### Given information
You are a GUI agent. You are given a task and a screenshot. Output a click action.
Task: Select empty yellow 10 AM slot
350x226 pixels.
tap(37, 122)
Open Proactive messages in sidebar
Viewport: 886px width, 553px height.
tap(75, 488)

### Written request
Copy every one of the records above word for word, keeping each line as it appears.

### Solution for this problem
You are a GUI agent. You are given a task and a screenshot. Output a click action.
Task: Select empty yellow 10 AM slot
350x226 pixels.
tap(37, 122)
Open Proactive messages in sidebar
Viewport: 886px width, 553px height.
tap(75, 488)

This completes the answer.